Sabahı olmayan gece yoktur..
Hayatın her bir etabı ayrı ayrı sınar bizi. Elekten geçirir her birimizi. Bazen ne tutunacak bir dal verir, ne de ufacık bir ümit. Kasırga gibi savurur kimi zaman, bazen de cehennem gibi kavurur. Bazen bir tünele sokar bizi dar ve karanlık. Kısa yoldur tünel ama uzundur ve zordur. Her bir santimi acıtır içimizi. Nereye çıkacağımızı bilememek daraltır yüreğimizi. Bazen de eşikler çıkartır yolumuza. Duruşumuzu, vicdanımızı, önceliklerimizi kısaca insanlığımızı ölçerek didik didik eder bu eşikler. Ama bu arada bizi de lime lime eder. Hayat dursun isteriz, akmasın zaman. Ne gidebiliriz oradan, ne de kalmak isteriz. Getireceklerini kaldıramaz kalbimiz. İhtimalleri düşündükçe ölmek isteriz. İşte biz ekran karşısında Albay Cevdet ve ailesinin tüm bu aşamalardan geçişine tanık oluyoruz haftalardır. Gerçeği bilememenin cehenneminde yaşayan aile, bu hafta en zorlu etaplardan birinde çırpınırken, duygudan duyguya sürüklendik onlarla birlikte bizde. Hangi birine üzülelim, hangi birine sarılalım, hangi biriyle ağlayalım bilemedik, onlar gibi bizde çaresizce.
 
Bir yanda ölüme korkusuzca yürüyen Hilal, bir yandan onu kurtarmaya çalışan onlarca insan. Herkesin hesabının ne olduğunu ortaya çıkaran kritik anlar. Kimi kendi acılarıyla empati yaparak oradan oraya koştururken, kimi kendi çıkarlarının peşinde koşturmaya devam etti. Kimi insanlığından ödün vermezken, kimi insan olduğundan şüphe ettirdi. Herkes bir sınavın içinde yol alırken aslında kendi sınavını verdi. Tüm bu yaşananlar, kendine taraf olanların az, tarafını insanlıktan seçenlerin ise oldukça fazla olduğunu bize bir kere daha gösterdi. Kötülüğün kol gezdiği bu dünyada, tanık olduklarımız bize bir kere daha umut verdi.


 
“Ne çok şey birikti içimde sana diyemediğim…Seninle ne kadar iftihar ettiğimi sana diyemedim…Senin her bir sözün, her bir bakışın bana kuvvet verdi kızım…Umut verdi…Beni vazifeme daha çok bağladı senin yüreğin…Lakin ben vazifeme bağlandıkça senin yüreğin benden uzaklaştı…Bu ne çetin bir imtihandır ki şimdi senin canınla sınanıyorum…Hilalim…Senin boğazına değecek urgan, yılan gibi kıvrılıp onları sokacak…Sanma ki senden vazgeçtim…Sanma ki seni terk ettim…Ben buradayım…”

========

### Yapılacak işler
1. Metne göre cevaplayın:
(a) İzleyiciler haftalardır ekran karşısında kimin tüm bu aşamalardan geçişine tanık oluyor?
(b) Ölüme korkusuzca yürüyen kişinin adı ne?
(c) Sondaki konuşmada urgan neye benzetiliyor?
2. Metinde “Bir yanda ölüme” sözlerinden “daha umut verdi.” sözlerine kadar uzanan kısmı aynen tekrarlayın.
Malzemeyi kullanmanız gerekmiyor.

### Verilen malzeme
========

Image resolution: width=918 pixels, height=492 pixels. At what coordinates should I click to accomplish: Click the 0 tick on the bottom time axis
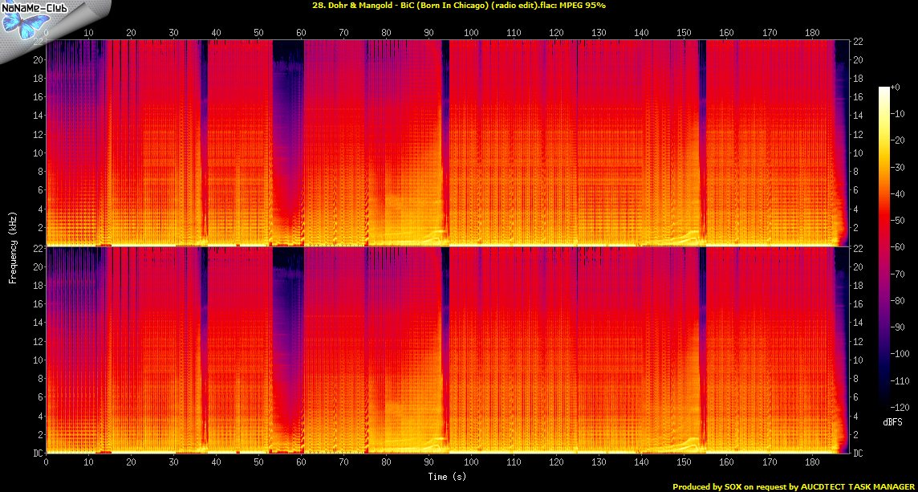[46, 463]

========

### Cevaplar
1.
(a) Albay Cevdet ve ailesinin.
(b) Hilal.
(c) Yılana.

2.
Bir yanda ölüme korkusuzca yürüyen Hilal, bir yandan onu kurtarmaya çalışan onlarca insan. Herkesin hesabının ne olduğunu ortaya çıkaran kritik anlar. Kimi kendi acılarıyla empati yaparak oradan oraya koştururken, kimi kendi çıkarlarının peşinde koşturmaya devam etti. Kimi insanlığından ödün vermezken, kimi insan olduğundan şüphe ettirdi. Herkes bir sınavın içinde yol alırken aslında kendi sınavını verdi. Tüm bu yaşananlar, kendine taraf olanların az, tarafını insanlıktan seçenlerin ise oldukça fazla olduğunu bize bir kere daha gösterdi. Kötülüğün kol gezdiği bu dünyada, tanık olduklarımız bize bir kere daha umut verdi.